Remembering what she had heard about the killings in the cathedral plaza, Sophia wondered if the contessa had any horror of murder at all.

"I am sure that is true," said the contessa. "But the podesta must have good reason for detaining this David."

Despair overwhelmed Sophia. The tears that had been falling in her soul sprang to her eyelids and began to run down her cheeks. She should not show her feelings like this, she thought. But what did it matter, when Daoud was dying and no one would lift a hand to save him?

"Why are you crying, child?" said the contessa. Sophia heard sympathy in her voice.[105]

"Forgive me, Contessa," she said, sobbing. "This is very rude of me."

"Does this man mean so much to you?" asked the old lady, her rasping voice softened.

In her anguish, Sophia was still clear-headed enough to see that she might use that anguish. She threw herself down on the terrazzo floor and clasped the contessa around the knees.

"Sophia!" She could hear Ugolini's chair scrape as he stood up.

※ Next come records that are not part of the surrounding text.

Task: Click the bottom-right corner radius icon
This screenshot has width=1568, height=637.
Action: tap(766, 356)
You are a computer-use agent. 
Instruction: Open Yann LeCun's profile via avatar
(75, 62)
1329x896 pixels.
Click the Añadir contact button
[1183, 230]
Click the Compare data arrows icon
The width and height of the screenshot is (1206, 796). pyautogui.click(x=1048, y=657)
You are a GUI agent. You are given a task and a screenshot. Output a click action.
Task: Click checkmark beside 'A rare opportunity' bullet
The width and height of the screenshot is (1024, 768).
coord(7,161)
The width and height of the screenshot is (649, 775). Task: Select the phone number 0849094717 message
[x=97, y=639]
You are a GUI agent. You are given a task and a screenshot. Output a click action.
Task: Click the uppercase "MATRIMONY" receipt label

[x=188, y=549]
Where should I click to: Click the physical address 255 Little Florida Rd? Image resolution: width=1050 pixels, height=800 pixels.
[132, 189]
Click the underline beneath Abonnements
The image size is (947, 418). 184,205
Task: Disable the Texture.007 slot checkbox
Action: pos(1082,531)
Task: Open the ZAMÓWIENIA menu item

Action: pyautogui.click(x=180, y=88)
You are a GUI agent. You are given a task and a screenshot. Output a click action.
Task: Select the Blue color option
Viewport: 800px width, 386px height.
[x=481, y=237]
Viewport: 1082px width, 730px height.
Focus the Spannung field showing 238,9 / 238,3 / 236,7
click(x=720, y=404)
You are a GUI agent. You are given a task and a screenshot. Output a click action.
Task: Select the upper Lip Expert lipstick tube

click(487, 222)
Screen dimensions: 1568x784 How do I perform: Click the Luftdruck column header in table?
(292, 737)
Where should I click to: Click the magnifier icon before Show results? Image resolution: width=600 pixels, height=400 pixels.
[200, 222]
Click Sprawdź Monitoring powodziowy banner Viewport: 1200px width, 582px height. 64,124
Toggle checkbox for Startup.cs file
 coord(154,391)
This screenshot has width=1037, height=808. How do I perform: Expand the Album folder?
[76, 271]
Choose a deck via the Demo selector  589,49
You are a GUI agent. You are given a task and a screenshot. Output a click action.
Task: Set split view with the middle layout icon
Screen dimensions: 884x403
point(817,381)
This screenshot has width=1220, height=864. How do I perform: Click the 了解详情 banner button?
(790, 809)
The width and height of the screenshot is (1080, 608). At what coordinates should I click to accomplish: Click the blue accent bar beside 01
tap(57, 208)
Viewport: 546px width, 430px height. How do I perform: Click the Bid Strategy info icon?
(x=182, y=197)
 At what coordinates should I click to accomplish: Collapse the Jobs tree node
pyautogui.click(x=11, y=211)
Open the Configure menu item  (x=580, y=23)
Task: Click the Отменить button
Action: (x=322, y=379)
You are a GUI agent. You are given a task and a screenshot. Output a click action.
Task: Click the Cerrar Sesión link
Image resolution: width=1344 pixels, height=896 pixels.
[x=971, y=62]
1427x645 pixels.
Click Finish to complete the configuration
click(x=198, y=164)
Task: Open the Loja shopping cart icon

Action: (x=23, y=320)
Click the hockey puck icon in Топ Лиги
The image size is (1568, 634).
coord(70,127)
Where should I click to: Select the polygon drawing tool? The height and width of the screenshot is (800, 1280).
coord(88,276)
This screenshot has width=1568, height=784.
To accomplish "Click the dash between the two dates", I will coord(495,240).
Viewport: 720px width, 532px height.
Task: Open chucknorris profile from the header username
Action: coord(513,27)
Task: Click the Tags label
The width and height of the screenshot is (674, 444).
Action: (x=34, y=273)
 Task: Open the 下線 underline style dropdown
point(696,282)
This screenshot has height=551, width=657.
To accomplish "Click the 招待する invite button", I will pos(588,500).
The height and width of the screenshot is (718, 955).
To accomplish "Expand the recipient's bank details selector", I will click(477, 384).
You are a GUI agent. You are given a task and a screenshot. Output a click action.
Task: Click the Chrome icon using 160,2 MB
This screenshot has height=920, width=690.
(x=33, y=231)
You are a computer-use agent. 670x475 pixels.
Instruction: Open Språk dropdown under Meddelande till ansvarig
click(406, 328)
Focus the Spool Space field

The boy took a step toward her.

"It is all right," said the contessa. "You love this man, do you not?" She patted Sophia's hair.

"Yes," Sophia wept. "And I swear to you, he is innocent."

He is, too, because he believes that everything he is doing is right.

"Your Eminence?" said the contessa. "You approve of your niece and this man from Trebizond?"

"Oh, certainly," said Ugolini waving his hands. "He is a fine man."

"Hmm," said the old lady. "That night at my reception I thought you and the young Count de Gobignon were attracted to each other."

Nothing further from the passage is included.